The New Yorker:
Quality time with the young women competing in the 1949 Miss America Pageant.
By Lillian Ross
October 15, 1949
There are thirteen million women in the United States between the ages of eighteen and twenty-eight. All of them were eligible to compete for the title of Miss America in the annual contest staged in Atlantic City last month if they were high-school graduates, were not and had never been married, and were not Negroes. Ten thousand of them participated in preliminary contests held in all but three of the forty-eight states. Then, one cool September day, a Miss from each of these states, together with a Miss New York City, a Miss Greater Philadelphia, a Miss Chicago, a Miss District of Columbia, a Miss Canada, a Miss Puerto Rico, and a Miss Hawaii, arrived in Atlantic City to display her beauty, poise, grace, physique, personality, and talent. The primary, and most obvious, stake in the contest was a twenty-five-thousand-dollar scholarship fund—a five-thousand-dollar scholarship for the winner and lesser ones for fourteen runners-up—which had been established by the makers of Nash automobiles, Catalina swim suits, and a cotton fabric known as Everglaze. The winner would also get a new four-door Nash sedan, a dozen Catalina swim suits, and a wardrobe of sixty Everglaze garments. The contest was called the Miss America Pageant. The fifty-two competitors went into it seeking, beyond the prizes, great decisions. Exactly what was decided, they are still trying to find out.

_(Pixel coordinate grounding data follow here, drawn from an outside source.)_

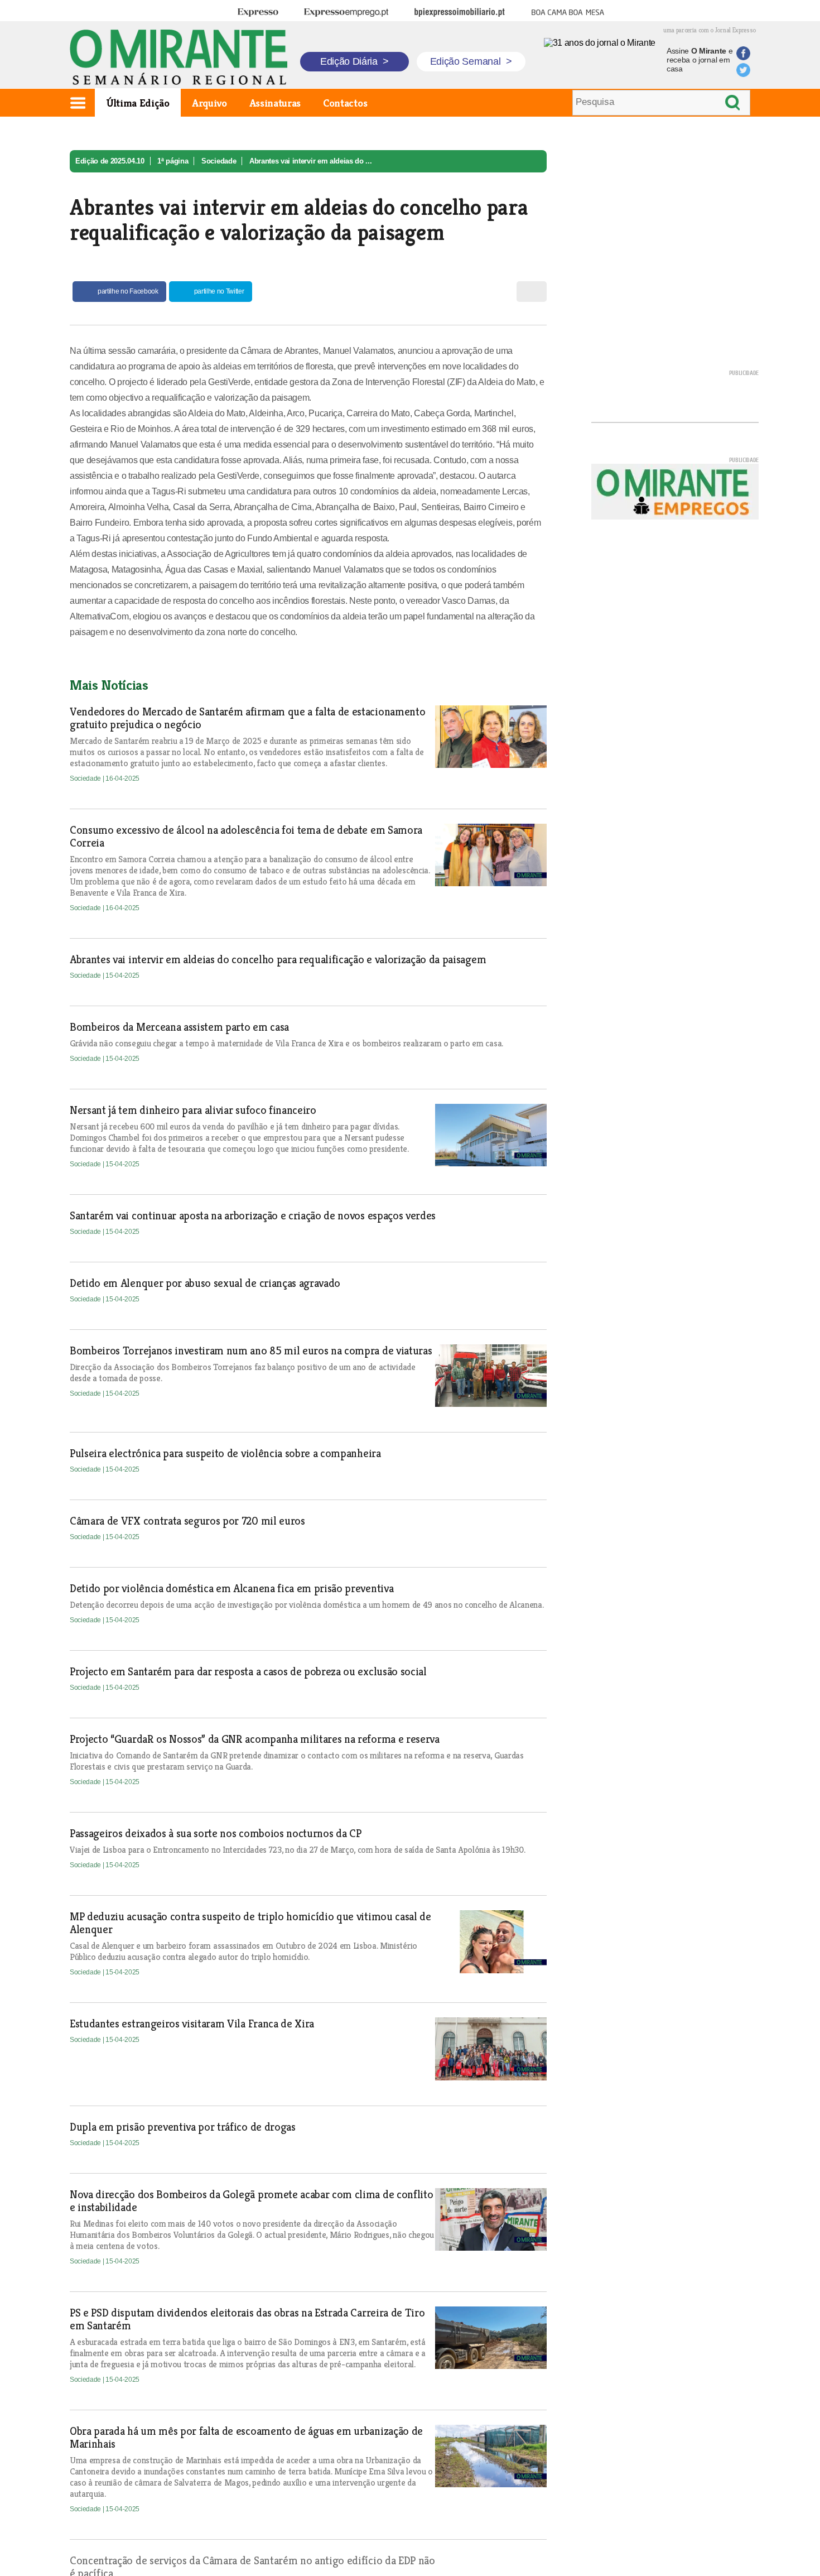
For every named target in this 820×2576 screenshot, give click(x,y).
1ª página (172, 161)
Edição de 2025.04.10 (109, 161)
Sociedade (218, 161)
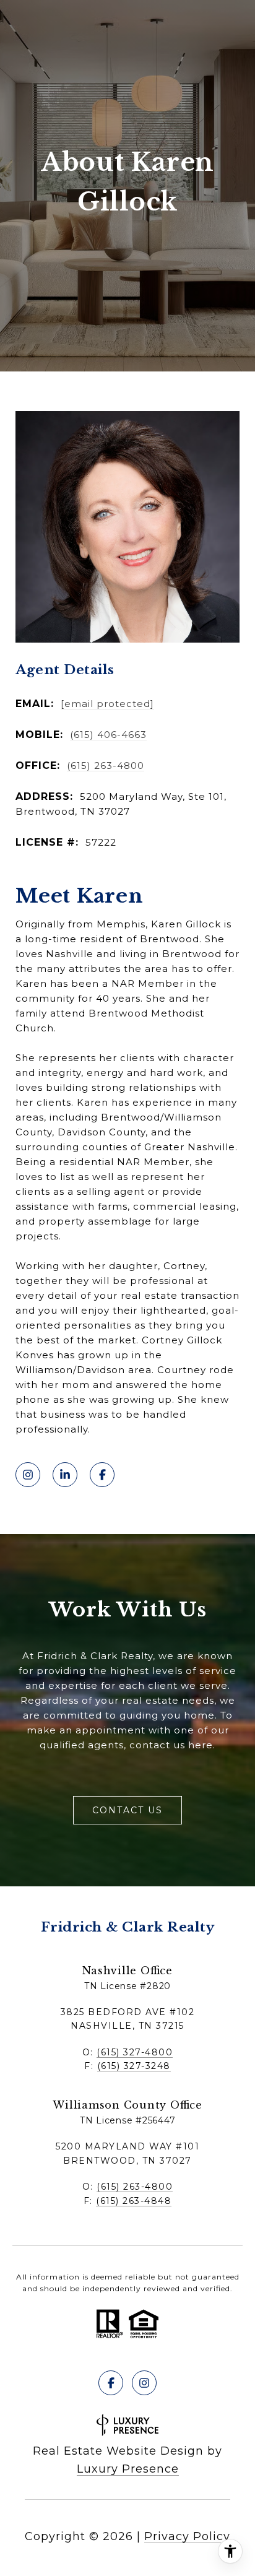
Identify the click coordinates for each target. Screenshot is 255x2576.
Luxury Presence (128, 2469)
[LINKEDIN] (65, 1474)
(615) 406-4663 (108, 734)
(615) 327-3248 (134, 2065)
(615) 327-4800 (135, 2052)
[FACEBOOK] (102, 1474)
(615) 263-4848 (133, 2200)
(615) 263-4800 (105, 765)
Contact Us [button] (127, 1810)
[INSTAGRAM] (27, 1474)
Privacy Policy (187, 2536)
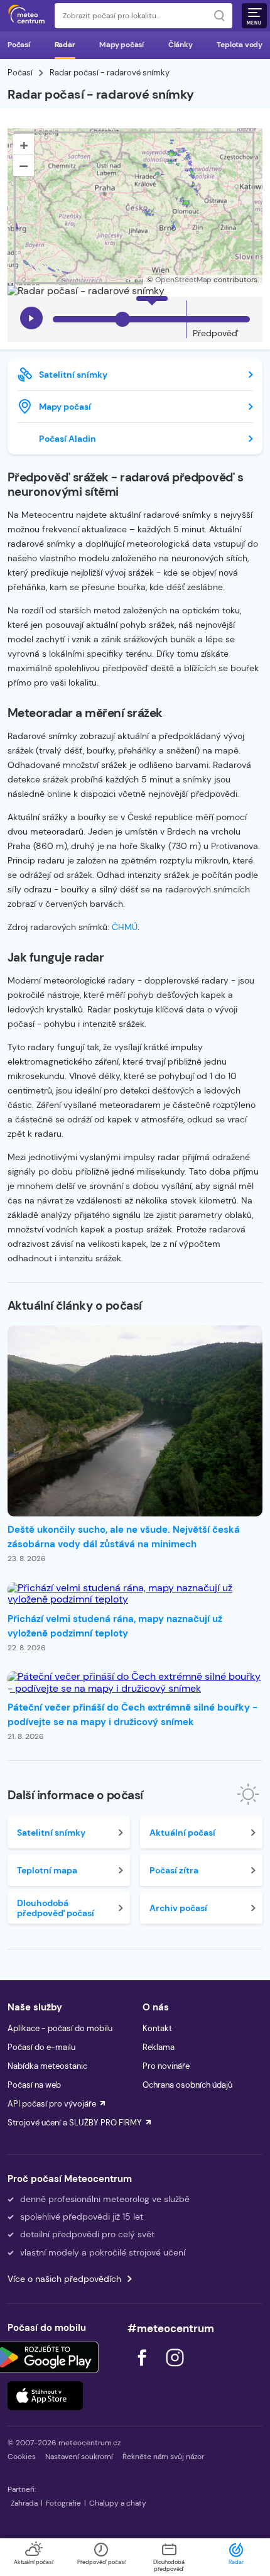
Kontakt (157, 2028)
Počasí (19, 45)
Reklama (159, 2047)
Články (180, 45)
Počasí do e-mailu (41, 2047)
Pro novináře (166, 2066)
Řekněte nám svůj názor (163, 2457)
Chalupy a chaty (117, 2503)
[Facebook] (143, 2369)
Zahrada (24, 2503)
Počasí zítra (173, 1870)
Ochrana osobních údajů (187, 2085)
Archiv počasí (178, 1908)
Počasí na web (34, 2085)
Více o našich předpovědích (64, 2278)
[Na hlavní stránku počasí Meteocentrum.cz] (26, 15)
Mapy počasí (121, 45)
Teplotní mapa (47, 1870)
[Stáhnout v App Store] (45, 2395)
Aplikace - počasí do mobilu (60, 2028)
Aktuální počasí (182, 1832)
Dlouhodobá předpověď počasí (55, 1908)
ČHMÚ (125, 927)
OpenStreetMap (183, 280)
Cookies (22, 2457)
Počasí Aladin (67, 438)
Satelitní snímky (73, 374)
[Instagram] (174, 2369)
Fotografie (63, 2503)
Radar (65, 45)
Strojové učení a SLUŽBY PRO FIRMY (75, 2122)
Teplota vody (239, 45)
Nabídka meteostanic (47, 2066)
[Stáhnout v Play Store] (45, 2357)
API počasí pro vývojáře (52, 2103)
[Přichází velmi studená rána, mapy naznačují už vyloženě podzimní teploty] (135, 1594)
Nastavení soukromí (79, 2457)
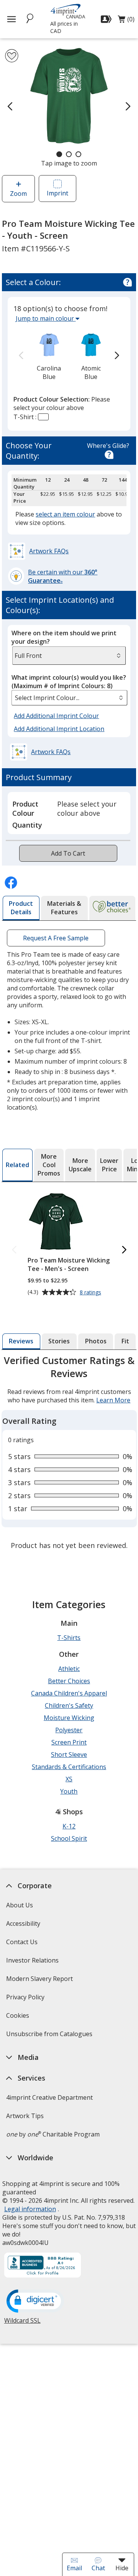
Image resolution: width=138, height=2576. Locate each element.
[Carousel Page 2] (69, 154)
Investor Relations (33, 1962)
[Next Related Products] (124, 1250)
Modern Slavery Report (40, 1981)
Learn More (113, 1400)
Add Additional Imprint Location (59, 729)
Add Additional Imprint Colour (57, 716)
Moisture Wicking (69, 1718)
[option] (49, 356)
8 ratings (91, 1293)
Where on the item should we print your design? (64, 637)
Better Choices (69, 1681)
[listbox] (69, 697)
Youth (68, 1791)
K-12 (69, 1826)
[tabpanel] (69, 1454)
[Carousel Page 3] (78, 154)
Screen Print (69, 1742)
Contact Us (21, 1942)
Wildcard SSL (22, 2323)
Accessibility (23, 1923)
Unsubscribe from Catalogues (50, 2036)
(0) (126, 21)
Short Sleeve (69, 1754)
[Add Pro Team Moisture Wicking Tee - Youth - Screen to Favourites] (12, 56)
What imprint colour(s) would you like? (69, 681)
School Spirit (69, 1838)
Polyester (68, 1730)
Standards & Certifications (69, 1767)
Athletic (69, 1668)
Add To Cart (68, 853)
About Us (19, 1905)
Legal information (30, 2209)
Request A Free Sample (56, 937)
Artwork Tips (24, 2116)
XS (69, 1779)
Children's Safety (69, 1705)
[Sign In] (107, 19)
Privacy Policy (26, 1999)
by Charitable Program (52, 2134)
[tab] (21, 908)
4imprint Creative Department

Miss New York State was a twenty-two-year-old registered nurse named Wanda Nalepa, who lives in the Bronx. She has honey-blond hair, green eyes, and a light complexion, and is five feet three. Some other statistics gathered by Miss America Pageant officials are: weight, 108; bust, 34; waist, 23; thigh, 19; hips, 34; calf, 12; ankle, 7½; shoe size, 5; dress size, 10. She was asked in an official questionnaire why she had entered the Atlantic City contest. She answered that her friends had urged her to. The day before the contest was to start, I telephoned Miss Nalepa at her home to ask when she was leaving for Atlantic City. She said that she was driving down the next morning and invited me to go along.